WRITTEN TASK | Update the rows below by replacing "screenshot" with "screen capture" wherever it appears and leaving everything else unchanged. Leave the pictures out of your answer.

[START OF ENTRIES PROVIDED]

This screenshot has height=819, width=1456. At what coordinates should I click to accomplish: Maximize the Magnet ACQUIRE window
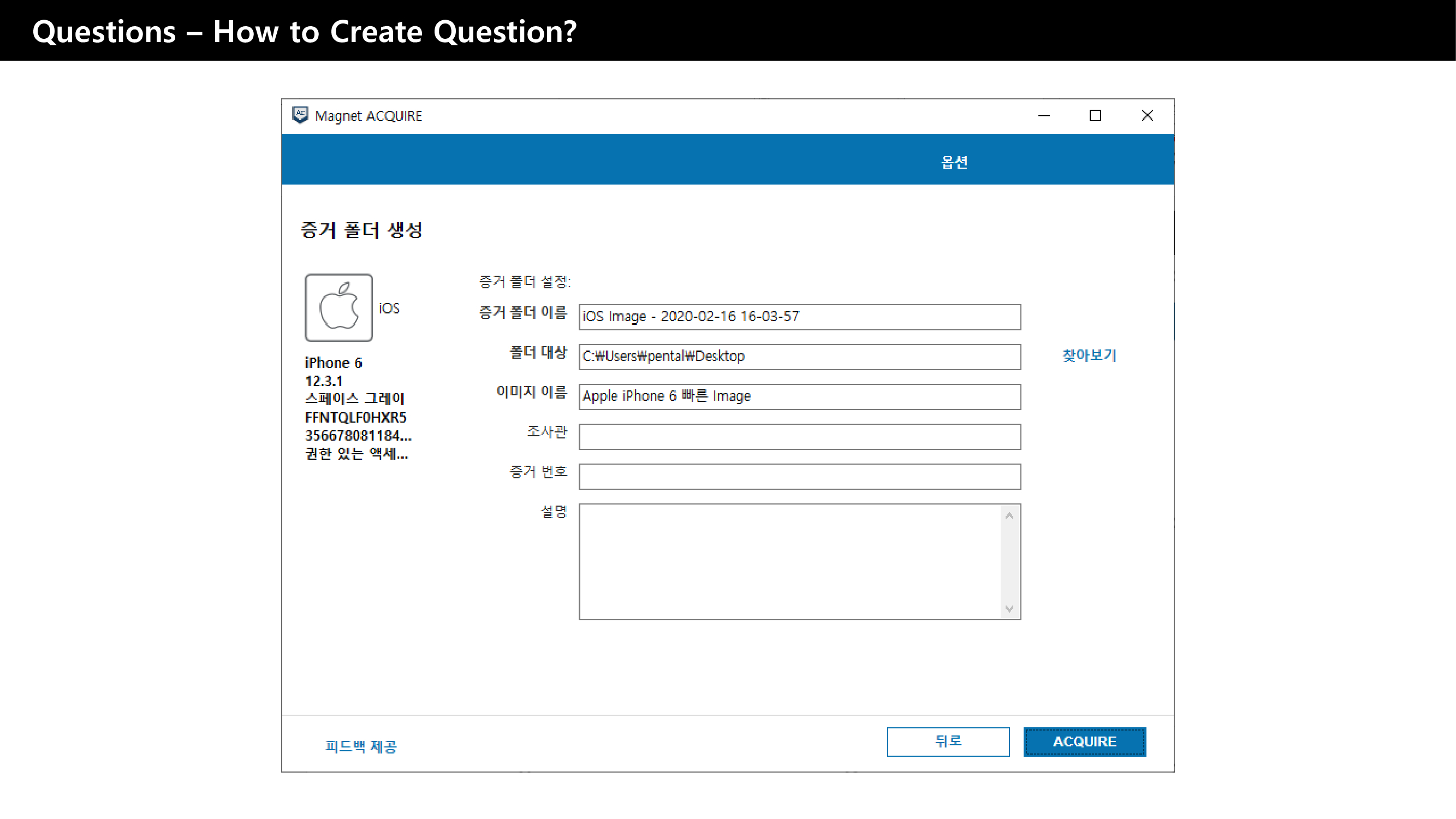click(x=1095, y=116)
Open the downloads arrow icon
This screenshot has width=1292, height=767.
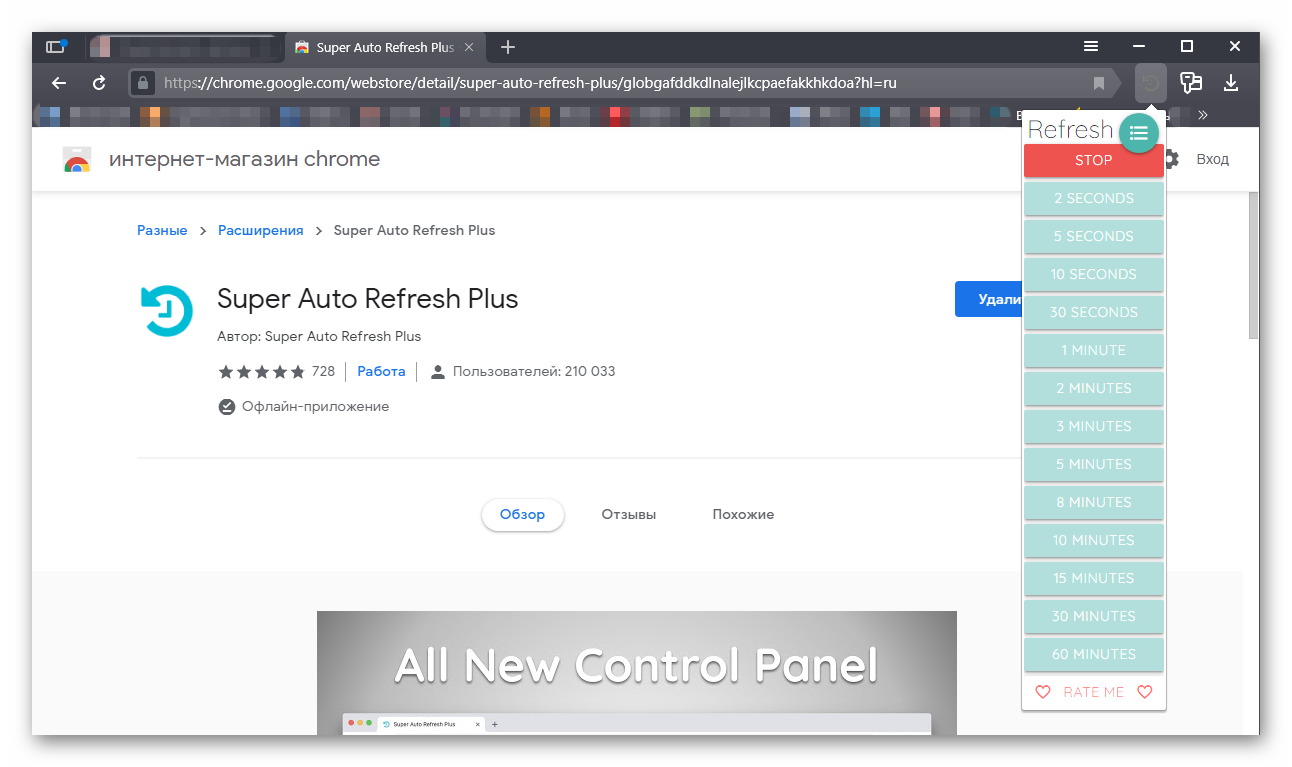coord(1231,83)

[END OF ENTRIES PROVIDED]

EXERCISE RESULT |
This screen capture has height=819, width=1456. At what coordinates should I click to accomplish: Maximize the Magnet ACQUIRE window
click(x=1095, y=116)
Open the downloads arrow icon
This screen capture has width=1292, height=767.
coord(1231,83)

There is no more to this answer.